I simply ised Swedish as text in a file,
and I got the deprecation warning.

So I went and read the PEP 263.

In particular I read:
'''
1. Allow non-ASCII in string literals and comments, by
internally
       treating a missing encoding declaration as a
declaration of
       "iso-8859-1". This will cause arbitrary byte strings to
       correctly round-trip between step 2 and step 5 of the
       processing, and provide compatibility with Python 2.2 for
       Unicode literals that contain non-ASCII bytes.
''''

Ok, fine.  I had no clue my encoding was "iso-8859-1"
so I put that in.

This is wrong, and I am not blaming the PEP for not removing
the quotes there.  I think the PEP here is fine.

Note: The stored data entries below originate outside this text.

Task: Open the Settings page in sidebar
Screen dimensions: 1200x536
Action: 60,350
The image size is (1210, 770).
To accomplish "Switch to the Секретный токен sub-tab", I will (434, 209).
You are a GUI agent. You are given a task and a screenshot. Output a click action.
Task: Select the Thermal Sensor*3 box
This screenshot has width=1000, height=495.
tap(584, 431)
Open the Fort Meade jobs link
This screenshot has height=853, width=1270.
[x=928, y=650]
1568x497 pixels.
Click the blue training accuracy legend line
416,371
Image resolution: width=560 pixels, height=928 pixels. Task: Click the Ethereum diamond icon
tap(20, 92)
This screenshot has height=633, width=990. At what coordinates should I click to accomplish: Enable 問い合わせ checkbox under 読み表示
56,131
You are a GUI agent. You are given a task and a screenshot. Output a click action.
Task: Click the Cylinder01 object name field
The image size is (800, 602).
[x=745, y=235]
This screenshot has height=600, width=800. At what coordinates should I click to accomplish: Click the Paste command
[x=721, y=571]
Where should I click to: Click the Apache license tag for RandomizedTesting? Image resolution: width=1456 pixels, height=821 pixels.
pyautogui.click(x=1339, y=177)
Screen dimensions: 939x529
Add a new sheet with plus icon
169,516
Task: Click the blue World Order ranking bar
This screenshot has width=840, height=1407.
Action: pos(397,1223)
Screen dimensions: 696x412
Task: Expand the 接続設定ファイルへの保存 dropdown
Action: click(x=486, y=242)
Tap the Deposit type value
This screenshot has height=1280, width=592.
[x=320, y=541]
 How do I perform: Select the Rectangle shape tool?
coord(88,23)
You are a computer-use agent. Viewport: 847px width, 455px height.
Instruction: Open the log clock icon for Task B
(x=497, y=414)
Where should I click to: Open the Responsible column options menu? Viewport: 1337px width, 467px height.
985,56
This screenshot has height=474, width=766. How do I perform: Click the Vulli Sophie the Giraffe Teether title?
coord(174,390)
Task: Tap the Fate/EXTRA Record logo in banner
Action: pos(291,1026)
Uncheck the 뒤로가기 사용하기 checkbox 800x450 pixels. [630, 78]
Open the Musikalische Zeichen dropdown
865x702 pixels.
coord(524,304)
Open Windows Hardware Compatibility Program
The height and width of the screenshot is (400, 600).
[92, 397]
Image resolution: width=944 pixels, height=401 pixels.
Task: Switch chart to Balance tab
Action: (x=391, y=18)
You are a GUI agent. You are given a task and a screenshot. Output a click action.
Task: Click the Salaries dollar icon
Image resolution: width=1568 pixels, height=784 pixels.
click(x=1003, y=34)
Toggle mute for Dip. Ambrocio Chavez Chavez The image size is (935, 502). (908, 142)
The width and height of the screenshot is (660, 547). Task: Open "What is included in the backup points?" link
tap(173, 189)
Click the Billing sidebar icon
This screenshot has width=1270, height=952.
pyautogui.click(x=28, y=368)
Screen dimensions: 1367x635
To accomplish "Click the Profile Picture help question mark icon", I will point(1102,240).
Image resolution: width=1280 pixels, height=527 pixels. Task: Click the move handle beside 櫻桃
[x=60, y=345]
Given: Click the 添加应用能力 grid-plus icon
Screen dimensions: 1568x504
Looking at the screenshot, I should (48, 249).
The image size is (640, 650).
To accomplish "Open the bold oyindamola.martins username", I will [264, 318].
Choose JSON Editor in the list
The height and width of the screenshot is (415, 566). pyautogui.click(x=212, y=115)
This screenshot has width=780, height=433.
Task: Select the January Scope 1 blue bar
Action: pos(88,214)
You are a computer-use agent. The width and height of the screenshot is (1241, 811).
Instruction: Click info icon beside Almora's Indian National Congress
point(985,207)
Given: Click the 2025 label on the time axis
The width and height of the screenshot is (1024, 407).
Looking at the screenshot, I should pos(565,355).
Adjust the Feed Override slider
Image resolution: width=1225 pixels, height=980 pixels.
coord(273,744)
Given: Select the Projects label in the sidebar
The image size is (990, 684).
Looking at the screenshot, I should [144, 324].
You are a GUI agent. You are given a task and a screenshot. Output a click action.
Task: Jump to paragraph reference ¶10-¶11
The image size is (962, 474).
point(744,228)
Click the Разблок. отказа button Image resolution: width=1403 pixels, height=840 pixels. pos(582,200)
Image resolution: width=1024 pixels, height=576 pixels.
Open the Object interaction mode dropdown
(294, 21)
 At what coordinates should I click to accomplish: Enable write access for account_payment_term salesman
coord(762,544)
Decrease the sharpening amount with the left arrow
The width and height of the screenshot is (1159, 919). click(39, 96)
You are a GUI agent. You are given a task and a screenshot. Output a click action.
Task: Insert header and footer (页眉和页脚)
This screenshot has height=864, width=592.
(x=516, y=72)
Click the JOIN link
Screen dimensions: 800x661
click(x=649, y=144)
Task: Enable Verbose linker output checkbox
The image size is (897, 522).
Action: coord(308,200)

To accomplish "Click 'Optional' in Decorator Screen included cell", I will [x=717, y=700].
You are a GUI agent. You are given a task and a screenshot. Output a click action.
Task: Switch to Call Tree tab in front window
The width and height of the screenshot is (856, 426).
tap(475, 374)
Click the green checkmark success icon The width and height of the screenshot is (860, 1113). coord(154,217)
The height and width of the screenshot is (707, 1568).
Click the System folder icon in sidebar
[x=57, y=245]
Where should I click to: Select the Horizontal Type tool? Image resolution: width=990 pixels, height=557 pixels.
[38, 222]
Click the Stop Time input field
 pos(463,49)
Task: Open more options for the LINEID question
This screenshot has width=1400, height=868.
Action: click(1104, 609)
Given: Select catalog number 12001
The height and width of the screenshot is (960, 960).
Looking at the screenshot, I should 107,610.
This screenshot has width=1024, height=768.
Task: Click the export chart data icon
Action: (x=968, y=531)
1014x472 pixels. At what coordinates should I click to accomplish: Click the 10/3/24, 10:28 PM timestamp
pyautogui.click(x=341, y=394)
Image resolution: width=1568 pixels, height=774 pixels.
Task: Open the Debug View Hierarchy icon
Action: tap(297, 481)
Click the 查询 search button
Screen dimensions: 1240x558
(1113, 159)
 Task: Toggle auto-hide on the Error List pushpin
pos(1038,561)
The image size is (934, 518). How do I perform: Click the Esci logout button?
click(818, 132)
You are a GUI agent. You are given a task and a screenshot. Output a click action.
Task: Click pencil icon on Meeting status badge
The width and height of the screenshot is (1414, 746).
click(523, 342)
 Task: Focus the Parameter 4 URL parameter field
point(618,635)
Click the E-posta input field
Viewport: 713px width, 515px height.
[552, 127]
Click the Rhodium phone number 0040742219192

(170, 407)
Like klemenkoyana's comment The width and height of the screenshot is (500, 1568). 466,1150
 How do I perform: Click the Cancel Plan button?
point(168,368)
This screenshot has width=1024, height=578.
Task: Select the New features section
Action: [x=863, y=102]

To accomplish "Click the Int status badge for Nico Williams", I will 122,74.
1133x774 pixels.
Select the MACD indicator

But, given that I made an error, I would expect to fail
as a different part of the PEP promised me:

    To define a source code encoding, a magic comment must
    be placed into the source files either as first or second
    line in the file:    

          #!/usr/bin/python
          # -*- coding: <encoding name> -*-

    More precisely, the first or second line must match the
regular
    expression "coding[:=]\s*([\w-_.]+)". The first group of
this
    expression is then interpreted as encoding name. If the  
    encoding is unknown to Python, an error is raised during 
    compilation.

-----------

The encoding was unknown, but no error was raised.  no warning
either.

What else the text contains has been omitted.